The Bahamas-flagged vessel, Carina Voyager, managed by a Chevron unit, on Saturday began discharging at PDVSA’s Jose port the cargo it originally intended to export, LSEG shipping data showed.
The tanker is scheduled to finish the oil return on Monday, a source close to PDVSA’s operations said, adding that a second cargo to be returned by Chevron, on Marshall Islands-flagged tanker Dubai Attraction, will discharge some 300,000 barrels of Boscan heavy crude at PDVSA’s Amuay terminal in coming days after the U.S. company completes a port inspection.
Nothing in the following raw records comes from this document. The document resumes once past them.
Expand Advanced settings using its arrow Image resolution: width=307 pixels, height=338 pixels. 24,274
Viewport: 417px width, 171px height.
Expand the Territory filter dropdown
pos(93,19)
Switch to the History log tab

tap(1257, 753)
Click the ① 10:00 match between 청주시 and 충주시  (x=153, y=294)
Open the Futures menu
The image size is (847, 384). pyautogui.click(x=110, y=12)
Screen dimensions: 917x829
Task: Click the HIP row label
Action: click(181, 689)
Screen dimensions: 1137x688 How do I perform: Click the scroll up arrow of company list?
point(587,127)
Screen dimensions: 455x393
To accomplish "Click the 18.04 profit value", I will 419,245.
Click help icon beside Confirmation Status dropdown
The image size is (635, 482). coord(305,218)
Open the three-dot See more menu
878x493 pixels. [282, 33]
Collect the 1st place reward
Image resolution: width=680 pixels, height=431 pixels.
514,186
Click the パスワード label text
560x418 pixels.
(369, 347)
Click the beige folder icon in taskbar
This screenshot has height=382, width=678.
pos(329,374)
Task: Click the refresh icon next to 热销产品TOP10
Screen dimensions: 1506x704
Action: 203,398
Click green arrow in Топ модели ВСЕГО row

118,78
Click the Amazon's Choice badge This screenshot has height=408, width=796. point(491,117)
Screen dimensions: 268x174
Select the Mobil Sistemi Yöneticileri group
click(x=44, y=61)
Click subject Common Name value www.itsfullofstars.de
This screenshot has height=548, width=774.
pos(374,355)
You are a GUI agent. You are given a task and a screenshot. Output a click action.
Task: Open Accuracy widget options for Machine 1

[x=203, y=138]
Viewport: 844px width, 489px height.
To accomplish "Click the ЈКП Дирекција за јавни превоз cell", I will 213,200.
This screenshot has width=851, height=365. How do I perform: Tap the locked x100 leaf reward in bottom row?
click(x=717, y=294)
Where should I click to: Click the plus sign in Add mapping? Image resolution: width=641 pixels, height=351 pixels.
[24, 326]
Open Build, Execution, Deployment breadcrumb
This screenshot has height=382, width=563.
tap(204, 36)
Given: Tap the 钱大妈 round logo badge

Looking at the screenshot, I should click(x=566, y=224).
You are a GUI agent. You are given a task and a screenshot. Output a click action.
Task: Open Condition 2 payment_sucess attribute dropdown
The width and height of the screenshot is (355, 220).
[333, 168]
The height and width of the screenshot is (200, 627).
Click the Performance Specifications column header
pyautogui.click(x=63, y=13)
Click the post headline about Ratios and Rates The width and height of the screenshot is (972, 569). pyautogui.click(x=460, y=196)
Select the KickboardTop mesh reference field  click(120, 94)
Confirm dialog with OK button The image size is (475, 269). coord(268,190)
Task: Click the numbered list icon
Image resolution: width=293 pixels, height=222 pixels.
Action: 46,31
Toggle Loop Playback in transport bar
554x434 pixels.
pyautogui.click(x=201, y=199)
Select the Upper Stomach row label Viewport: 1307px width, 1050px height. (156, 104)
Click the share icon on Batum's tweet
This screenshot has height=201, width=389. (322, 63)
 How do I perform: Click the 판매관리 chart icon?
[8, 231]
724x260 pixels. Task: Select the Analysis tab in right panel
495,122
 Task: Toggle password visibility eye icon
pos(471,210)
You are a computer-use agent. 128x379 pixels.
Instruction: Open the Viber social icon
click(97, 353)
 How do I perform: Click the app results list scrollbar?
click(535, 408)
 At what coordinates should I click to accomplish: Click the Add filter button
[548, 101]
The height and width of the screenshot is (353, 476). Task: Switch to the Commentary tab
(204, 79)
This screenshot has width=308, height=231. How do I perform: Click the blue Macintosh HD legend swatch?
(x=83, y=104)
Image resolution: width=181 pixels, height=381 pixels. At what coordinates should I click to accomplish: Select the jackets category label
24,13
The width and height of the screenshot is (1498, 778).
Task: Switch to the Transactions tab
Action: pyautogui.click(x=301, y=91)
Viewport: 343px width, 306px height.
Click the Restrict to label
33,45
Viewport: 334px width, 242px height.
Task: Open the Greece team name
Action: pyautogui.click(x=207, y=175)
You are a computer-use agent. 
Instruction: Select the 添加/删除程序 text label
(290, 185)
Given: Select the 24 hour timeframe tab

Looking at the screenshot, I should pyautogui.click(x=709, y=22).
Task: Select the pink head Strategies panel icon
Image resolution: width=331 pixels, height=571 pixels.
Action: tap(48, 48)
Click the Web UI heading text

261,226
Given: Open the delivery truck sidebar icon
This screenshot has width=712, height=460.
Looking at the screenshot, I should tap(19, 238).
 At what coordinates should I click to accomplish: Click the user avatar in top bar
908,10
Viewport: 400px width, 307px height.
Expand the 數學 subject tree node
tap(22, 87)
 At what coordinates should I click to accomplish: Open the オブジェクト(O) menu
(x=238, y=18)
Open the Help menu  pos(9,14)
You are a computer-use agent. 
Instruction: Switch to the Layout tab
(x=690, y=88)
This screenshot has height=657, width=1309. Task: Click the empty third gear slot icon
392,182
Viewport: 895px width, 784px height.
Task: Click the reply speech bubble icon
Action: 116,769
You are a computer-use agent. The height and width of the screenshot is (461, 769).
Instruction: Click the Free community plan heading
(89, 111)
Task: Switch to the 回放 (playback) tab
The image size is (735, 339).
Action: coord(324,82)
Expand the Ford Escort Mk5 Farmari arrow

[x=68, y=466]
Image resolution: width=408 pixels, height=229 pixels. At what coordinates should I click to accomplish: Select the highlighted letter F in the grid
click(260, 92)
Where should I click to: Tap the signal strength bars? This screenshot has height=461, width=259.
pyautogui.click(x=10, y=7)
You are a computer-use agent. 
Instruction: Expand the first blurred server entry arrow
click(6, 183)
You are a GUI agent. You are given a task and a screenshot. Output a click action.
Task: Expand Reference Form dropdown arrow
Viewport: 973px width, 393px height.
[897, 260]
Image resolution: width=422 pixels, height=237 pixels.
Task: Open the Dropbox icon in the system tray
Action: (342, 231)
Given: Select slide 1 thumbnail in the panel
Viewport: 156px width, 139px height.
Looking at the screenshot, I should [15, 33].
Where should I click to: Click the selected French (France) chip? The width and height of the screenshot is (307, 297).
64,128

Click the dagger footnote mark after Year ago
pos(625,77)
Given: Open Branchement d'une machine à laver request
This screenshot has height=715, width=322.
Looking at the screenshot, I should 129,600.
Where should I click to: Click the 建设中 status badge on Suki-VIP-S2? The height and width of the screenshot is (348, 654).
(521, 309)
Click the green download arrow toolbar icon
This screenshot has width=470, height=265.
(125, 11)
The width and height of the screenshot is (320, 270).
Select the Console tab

Venezuela’s Vice President Delcy Rodriguez, who is also the OPEC country’s oil minister, on Friday blamed the U.S. measures for the issue, saying they prevented Chevron from paying for the oil.
“Because of the economic war initiated by the U.S. government against oil companies, Chevron has returned cargoes of crude to PDVSA,” Rodriguez said on social media. “This crude is being sold on international markets.”
Chevron did not immediately reply to a request for comment.
A license issued in 2022 by the U.S. Treasury Department for Chevron to operate in Venezuela was revoked in March by President Donald Trump’s administration, granting the May deadline to wind down operations and oil exports.
The same deadline was granted to other partners of PDVSA, including Eni, Repsol, Maurel & Prom and Reliance Industries, to wind down oil cargoes bound for Europe and Asia.